Access to this novel adoptive immunotherapy (even in an
Expanded Access program) would require more efficient
production methods - that the cells can be customized for
each patient in a reasonable period of time.
Is there a reason to be optimistic?
Yes, we think so, because in this case the clinical
results were dramatic in patients with very advanced
disease, and the regressions were causally linked to the
activity of the engineered t-cells by findings from samples
taken from the bone marrow.
Further, unlike chemical therapeutics, the programmed cells
have no
half-life limitation and the killing of malignant cells has very good (if not perfect)
specificity - targeting mainly mature b-cells, a type of
immune cell that one can live without (with IV
immunoglobulin support) and that could
regenerate once the programmed t-cells are disabled or
eliminated.
Finally, we can hope that resistance (to this novel,
living agent) might be futile - the cancer cells may
not be able to escape or survive them. But ...

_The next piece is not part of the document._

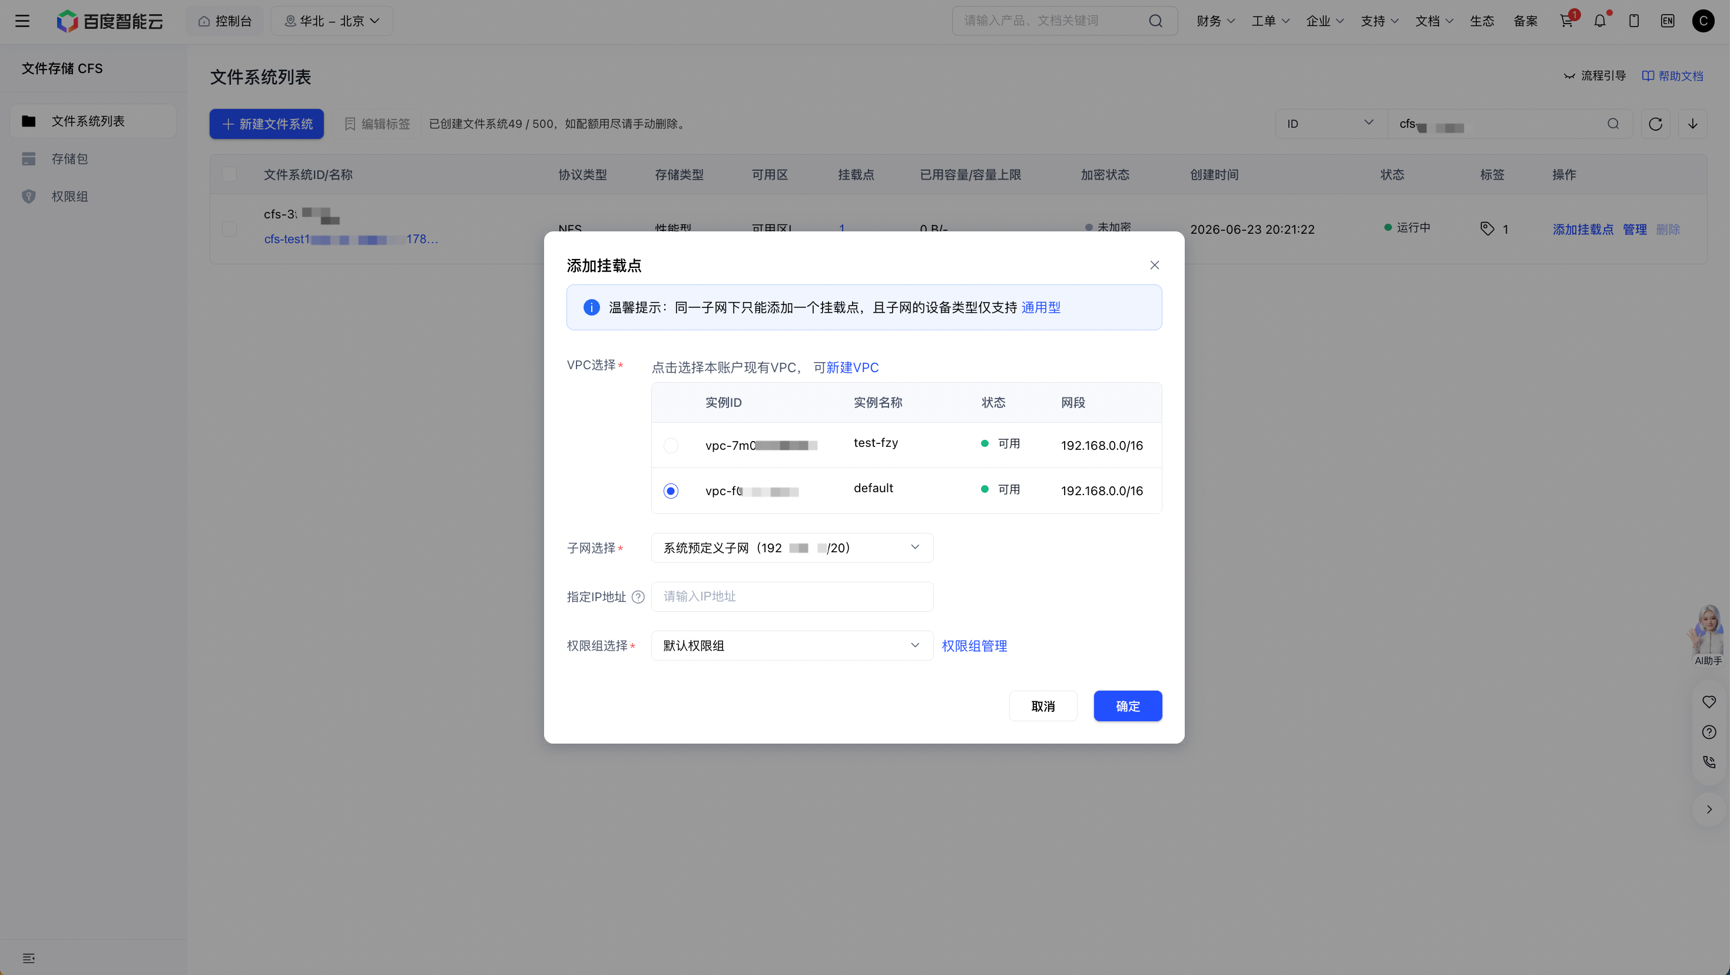The height and width of the screenshot is (975, 1730).
Task: Click the 请输入IP地址 input field
Action: click(x=792, y=596)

again, we must note that there are many remaining
questions, as described above.
Karl Schwartz
Snips from a NEJM article on this subject with comments within:
Chimeric ANTIGEN Receptor–Modified T Cells
Highly Active Against Chronic Lymphoid
Leukemia
David L. Porter, M.D., Bruce L. Levine, Ph.D., Michael Kalos,
Ph.D., Adam Bagg, M.D., and Carl H. June, M.D. August 10, 2011
(10.1056/NEJMoa1103849)
“We designed a lentiviral vector expressing a chimeric antigen
receptor with specificity for the B-cell antigen CD19, coupled
with CD137 (a costimulatory receptor in T cells [4-1BB]) and
CD3-zeta (a signal-transduction component of the T-cell antigen
receptor) signaling domains.
=> A clonal population of t-cell that is modified to seek out
and destroy any cell that has the cd19 receptor – all mature
b-cells, malignant and normal.
"A low dose (approximately 1.5×105 cells per kilogram of body
weight) of autologous chimeric antigen receptor–modified T cells
reinfused into a patient with refractory chronic lymphocytic
leukemia (CLL) expanded to a level that was more than 1000 times
as high as the initial engraftment level in vivo, with delayed
development of the tumor lysis syndrome and with complete
remission. "
=> One important aspect: The cells expanded in the body by 1000 times and led to a
complete remission in patient with b-cell lymphoma/leukemia –
chronic lymphocytic leukemia (CLL). This probably could
not happen without preconditioning with chemotherapy.
"Apart from the tumor lysis syndrome, the only other grade 3/4
toxic effect related to chimeric antigen receptor T cells was
lymphopenia."
=> This could be a major side effect, however. Leading to a
deficiency in immunoglobulins and associated risk of chronic
infection.
"Engineered cells persisted at high levels for 6 months in the
blood and bone marrow and continued to express the chimeric
antigen receptor."
=> This is both good and bad – good in that it could mean
that the immune system will continue to eradicate any
lymphoma/CLL cells for a long time – we don’t know yet how long.
Bad in that the it could lead to long lasting immune deficiency.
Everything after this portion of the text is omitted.